Determines image resolution from latent space for AI art generation, simplifying output size determination.

Generation Resolution From Latent:

The ImageGenResolutionFromLatent node is designed to determine the resolution of an image that can be generated from a given latent space representation. This node is particularly useful in AI art generation workflows where you need to upscale or generate images from latent data. By analyzing the dimensions of the latent space, it calculates the corresponding image resolution, ensuring that the generated images maintain the desired quality and size. This node simplifies the process of determining the appropriate output resolution, making it easier for you to work with latent representations without needing to manually calculate the dimensions.

Generation Resolution From Latent Input Parameters:

latent

The latent parameter represents the latent space data from which the image resolution will be derived. This data is typically a multi-dimensional array containing the encoded features of an image. The node uses the shape of this latent data to calculate the width and height of the image that can be generated. The latent data must be provided in the format of a dictionary with a key "samples" that maps to a tensor of shape [batch_size, channels, height, width]. This parameter is crucial as it directly influences the output resolution, ensuring that the generated image dimensions are accurate and proportional to the latent space representation.

Generation Resolution From Latent Output Parameters:

IMAGE_GEN_WIDTH (INT)

The IMAGE_GEN_WIDTH (INT) output parameter represents the width of the image that can be generated from the provided latent space data. This value is calculated by multiplying the width dimension of the latent space by 8, ensuring that the generated image has the correct aspect ratio and resolution.

IMAGE_GEN_HEIGHT (INT)

The IMAGE_GEN_HEIGHT (INT) output parameter represents the height of the image that can be generated from the provided latent space data. Similar to the width, this value is calculated by multiplying the height dimension of the latent space by 8, ensuring that the generated image maintains the correct proportions and resolution.

Generation Resolution From Latent Usage Tips:

  • Ensure that the latent data provided is correctly formatted and contains the key "samples" with the appropriate tensor shape to avoid errors in resolution calculation.
  • Use this node in conjunction with other nodes that generate or manipulate latent space data to streamline your AI art generation workflow.
  • If you are working with different models or latent space representations, verify the scaling factor (in this case, 8) to ensure it matches the expected output resolution.

Generation Resolution From Latent Common Errors and Solutions:

KeyError: 'samples'

  • Explanation: This error occurs when the provided latent data does not contain the key "samples".
  • Solution: Ensure that the latent data dictionary includes the key "samples" and that it maps to a tensor with the correct shape.
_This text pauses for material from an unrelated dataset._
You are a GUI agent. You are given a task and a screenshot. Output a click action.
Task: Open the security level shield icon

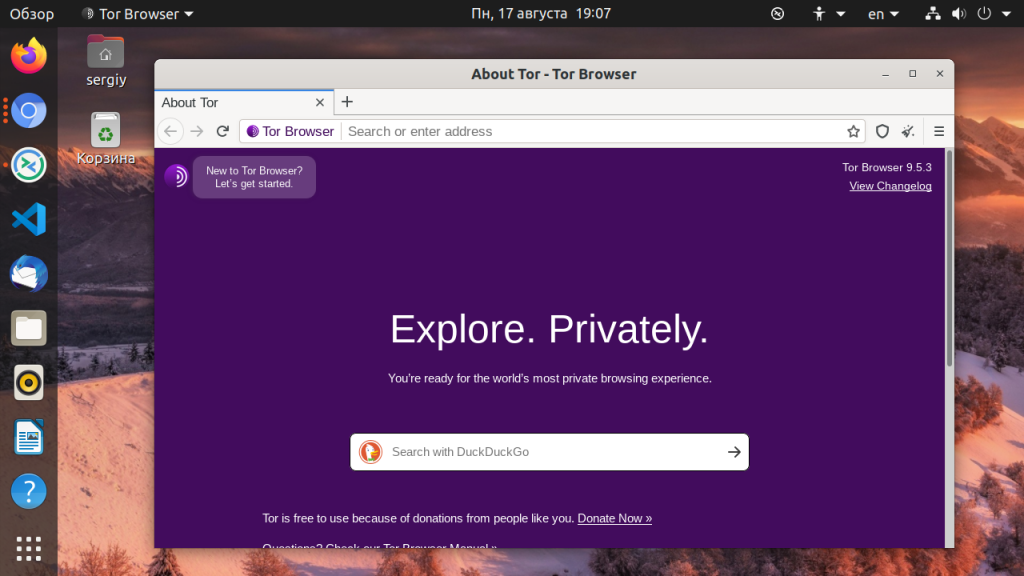click(x=881, y=131)
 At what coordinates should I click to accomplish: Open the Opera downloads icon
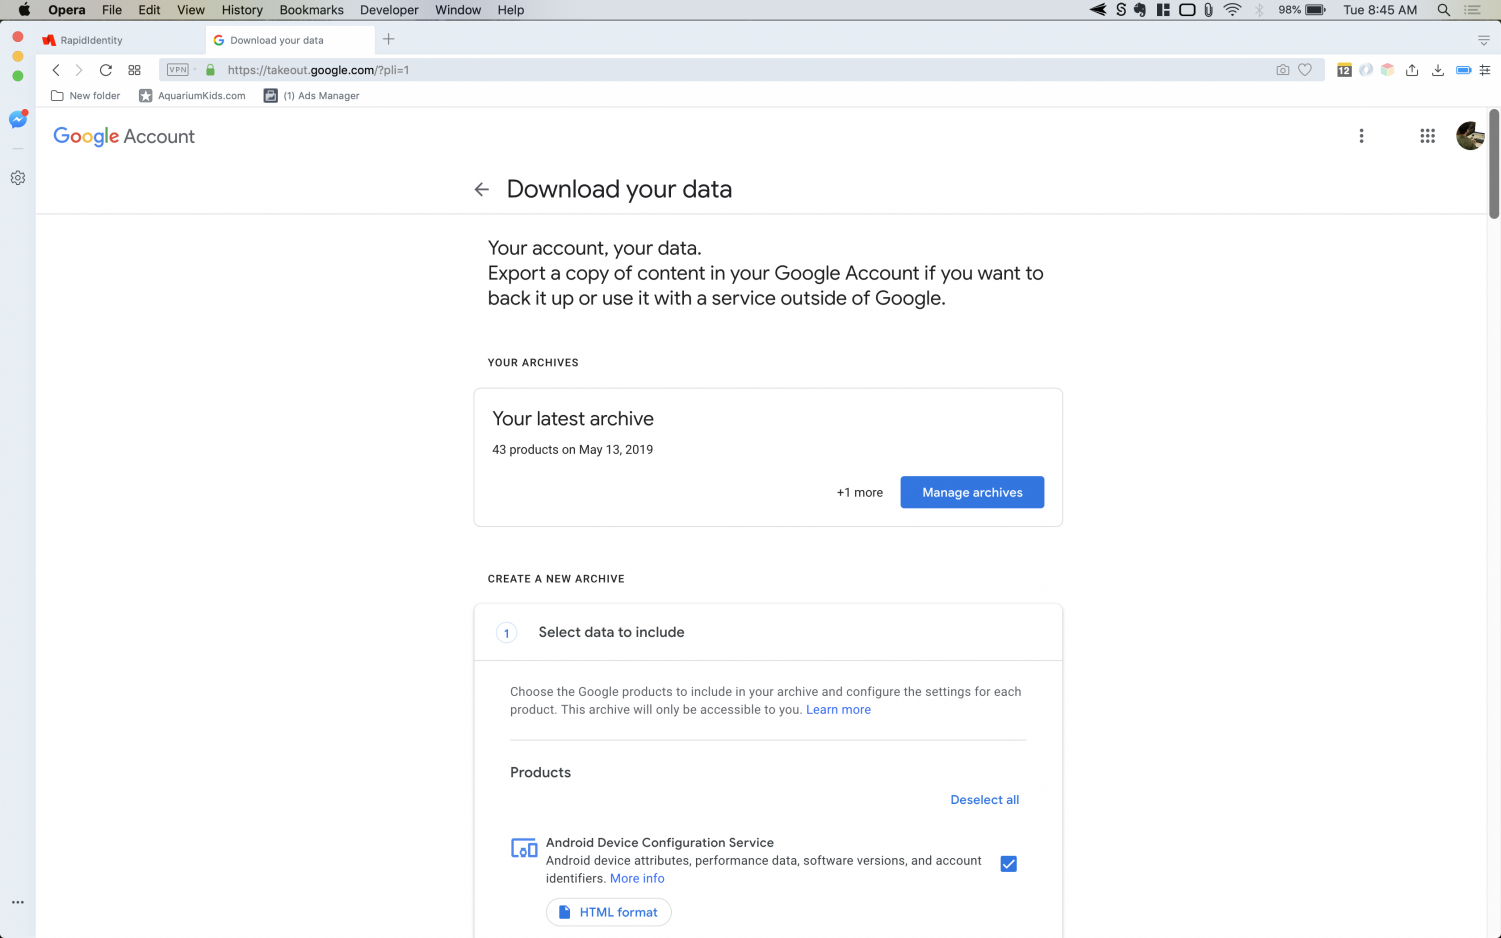tap(1437, 70)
AttributeError: 'NoneType' object has no attribute 'shape'

  • Explanation: This error occurs when the latent data is None or not properly initialized.
  • Solution: Verify that the latent data is correctly generated and passed to the node. Ensure that the latent data is not None and has the expected structure.

ValueError: not enough values to unpack (expected 4, got <number>)

  • Explanation: This error occurs when the latent tensor does not have the expected four dimensions [batch_size, channels, height, width].
  • Solution: Check the shape of the latent tensor and ensure it has four dimensions. Adjust the data generation or preprocessing steps to produce the correct tensor shape.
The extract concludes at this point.